# Work instructions
(1) Answer these questions about the merge request:
(a) In IndividualData, what replaces the list of lists for observation management?
(b) Which Data method is removed as legacy because __getitem__ replaces it?
(c) Which issue number does the merge request partly address?
(2) Reproduce the part of the merge request from "What does the" up to and including "tests and coverage.".

# Passage to read

'''

Refactoring

Romain Girard requested to merge RomainGirard/leaspy:refact-data into dev May 31, 2022

What does the code in the MR do ?

This MR implements a bunch of quality of life changes: minor refactoring steps for Data and IndividualData, enables ID-based membership tests for Data, updates the documentation and type hints, and improves tests and coverage.

New features

ID-based membership test for Data objects, i.e. correct implementation of 'SUB-ID-12' in data using __contains__, as illustrated (for IndividualParameters) in #42.

IndividualData

Refactor observation management by using a single, 2D numpy array, instead of a list of lists
Remove .add_cofactor() and .add_observation() which were duplicates
Remove .individual_parameters which I guessed was legacy (since IndividualParameters now exists for this purpose) and was not used anywhere

Data

Rewrite the .to_dataframe() method to:
- Check for cofactors presence
- Remove the torch dependency for readability, given that it was purely internal and numpy was already needed
Remove .get_by_idx() which was legacy (replaced by __getitem__)
Set computed attributes as properties, e.g. .dimension, for easier maintenance, assuming it is not computed too frequently

Documentation

Updated documentation of most Data and IndividualData methods, including more accurate type hinting and appropriate Leaspy exceptions

Where should the reviewer start ?

I would suggest IndividualData as a whole, then Data, focusing first on .to_dataframe() and .__contains__() which are the major changes.

How can the code be tested ?

New tests have been implemented for the added / refactored features. All tests succeed.

When is the MR due for? (review deadline)

Those are mostly quality of life / nice to have changes, so no priority.

What issues are linked to the MR ?

This partly addresses #42 (comments)

Refactoring - Data and IndividualData QoL

'''

[Word and element pointing entries]
'''

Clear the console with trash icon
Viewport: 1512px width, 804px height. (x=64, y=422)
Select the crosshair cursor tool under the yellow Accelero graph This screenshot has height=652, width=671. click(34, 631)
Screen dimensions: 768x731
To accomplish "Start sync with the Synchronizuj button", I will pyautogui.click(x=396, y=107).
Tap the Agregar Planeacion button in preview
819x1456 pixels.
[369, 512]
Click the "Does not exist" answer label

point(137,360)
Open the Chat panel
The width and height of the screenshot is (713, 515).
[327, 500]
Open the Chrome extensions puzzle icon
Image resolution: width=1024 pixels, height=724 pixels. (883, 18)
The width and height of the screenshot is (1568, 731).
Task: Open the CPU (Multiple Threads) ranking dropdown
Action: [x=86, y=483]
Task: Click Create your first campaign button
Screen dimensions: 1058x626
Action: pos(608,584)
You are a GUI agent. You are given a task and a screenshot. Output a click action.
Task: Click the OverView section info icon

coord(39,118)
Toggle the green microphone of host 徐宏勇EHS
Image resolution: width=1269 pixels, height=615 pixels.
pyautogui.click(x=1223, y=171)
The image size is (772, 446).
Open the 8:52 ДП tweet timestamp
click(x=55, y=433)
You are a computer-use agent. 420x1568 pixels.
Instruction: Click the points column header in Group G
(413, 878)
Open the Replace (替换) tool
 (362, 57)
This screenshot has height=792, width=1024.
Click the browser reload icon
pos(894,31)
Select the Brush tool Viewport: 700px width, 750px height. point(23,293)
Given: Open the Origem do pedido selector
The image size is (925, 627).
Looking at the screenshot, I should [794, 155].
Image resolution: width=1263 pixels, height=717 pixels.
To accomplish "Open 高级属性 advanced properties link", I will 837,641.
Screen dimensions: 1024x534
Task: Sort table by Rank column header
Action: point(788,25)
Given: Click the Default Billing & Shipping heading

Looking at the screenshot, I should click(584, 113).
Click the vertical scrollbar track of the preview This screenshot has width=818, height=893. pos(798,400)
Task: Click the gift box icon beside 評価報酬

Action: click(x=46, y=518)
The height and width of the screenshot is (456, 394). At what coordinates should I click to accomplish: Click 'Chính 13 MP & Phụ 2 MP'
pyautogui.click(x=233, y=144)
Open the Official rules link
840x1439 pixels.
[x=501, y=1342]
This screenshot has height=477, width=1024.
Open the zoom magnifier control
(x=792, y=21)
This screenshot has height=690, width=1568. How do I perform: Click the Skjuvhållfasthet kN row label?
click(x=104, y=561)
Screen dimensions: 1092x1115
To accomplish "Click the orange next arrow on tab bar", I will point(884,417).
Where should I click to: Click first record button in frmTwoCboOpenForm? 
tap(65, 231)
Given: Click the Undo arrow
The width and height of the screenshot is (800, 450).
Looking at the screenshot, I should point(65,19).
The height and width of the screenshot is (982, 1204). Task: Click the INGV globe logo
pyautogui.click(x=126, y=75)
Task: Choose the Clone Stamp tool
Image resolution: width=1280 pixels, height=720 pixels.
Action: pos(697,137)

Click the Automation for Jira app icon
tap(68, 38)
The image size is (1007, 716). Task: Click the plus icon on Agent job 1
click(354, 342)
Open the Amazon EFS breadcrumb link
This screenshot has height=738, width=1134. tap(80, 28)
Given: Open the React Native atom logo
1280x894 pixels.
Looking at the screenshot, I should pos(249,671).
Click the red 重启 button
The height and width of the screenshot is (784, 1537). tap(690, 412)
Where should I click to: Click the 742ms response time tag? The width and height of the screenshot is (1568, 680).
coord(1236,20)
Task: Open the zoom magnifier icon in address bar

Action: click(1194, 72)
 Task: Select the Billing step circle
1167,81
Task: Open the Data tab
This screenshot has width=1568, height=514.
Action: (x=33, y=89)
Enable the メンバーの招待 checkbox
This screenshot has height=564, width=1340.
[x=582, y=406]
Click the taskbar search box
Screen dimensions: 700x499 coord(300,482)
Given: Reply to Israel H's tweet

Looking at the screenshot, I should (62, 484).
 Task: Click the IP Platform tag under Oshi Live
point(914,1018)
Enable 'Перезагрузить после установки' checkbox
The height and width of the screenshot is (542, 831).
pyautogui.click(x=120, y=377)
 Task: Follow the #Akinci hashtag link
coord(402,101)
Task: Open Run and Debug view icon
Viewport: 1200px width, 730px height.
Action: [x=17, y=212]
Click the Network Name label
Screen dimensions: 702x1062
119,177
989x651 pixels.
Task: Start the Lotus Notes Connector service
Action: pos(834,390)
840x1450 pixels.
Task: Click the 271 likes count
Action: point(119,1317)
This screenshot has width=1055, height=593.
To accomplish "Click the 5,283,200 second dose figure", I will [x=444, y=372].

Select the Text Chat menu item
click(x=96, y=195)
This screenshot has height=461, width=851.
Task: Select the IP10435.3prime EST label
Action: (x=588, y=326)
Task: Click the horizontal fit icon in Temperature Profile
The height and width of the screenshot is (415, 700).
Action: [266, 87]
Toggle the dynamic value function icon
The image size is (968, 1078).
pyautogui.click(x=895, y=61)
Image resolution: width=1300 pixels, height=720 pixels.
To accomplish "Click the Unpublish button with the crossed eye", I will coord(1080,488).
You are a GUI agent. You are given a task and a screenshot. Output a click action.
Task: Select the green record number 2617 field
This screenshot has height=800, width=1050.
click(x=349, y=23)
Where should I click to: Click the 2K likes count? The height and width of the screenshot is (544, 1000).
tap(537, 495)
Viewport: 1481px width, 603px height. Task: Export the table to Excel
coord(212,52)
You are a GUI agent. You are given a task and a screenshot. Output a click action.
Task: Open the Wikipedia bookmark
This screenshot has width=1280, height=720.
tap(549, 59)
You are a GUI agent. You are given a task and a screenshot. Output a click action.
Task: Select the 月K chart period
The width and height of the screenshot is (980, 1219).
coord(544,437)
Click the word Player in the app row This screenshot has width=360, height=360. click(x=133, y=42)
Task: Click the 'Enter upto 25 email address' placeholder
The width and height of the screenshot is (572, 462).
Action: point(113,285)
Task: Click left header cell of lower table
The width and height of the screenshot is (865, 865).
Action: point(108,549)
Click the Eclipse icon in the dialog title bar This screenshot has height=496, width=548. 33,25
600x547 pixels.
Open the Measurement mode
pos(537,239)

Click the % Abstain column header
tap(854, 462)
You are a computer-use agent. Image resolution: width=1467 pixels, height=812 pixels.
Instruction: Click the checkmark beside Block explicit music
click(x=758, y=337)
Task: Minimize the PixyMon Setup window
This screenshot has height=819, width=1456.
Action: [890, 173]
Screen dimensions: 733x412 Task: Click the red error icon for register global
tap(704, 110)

'''

# Final results
(1)
(a) A single 2D numpy array.
(b) .get_by_idx()
(c) #42

(2)
What does the code in the MR do ?

This MR implements a bunch of quality of life changes: minor refactoring steps for Data and IndividualData, enables ID-based membership tests for Data, updates the documentation and type hints, and improves tests and coverage.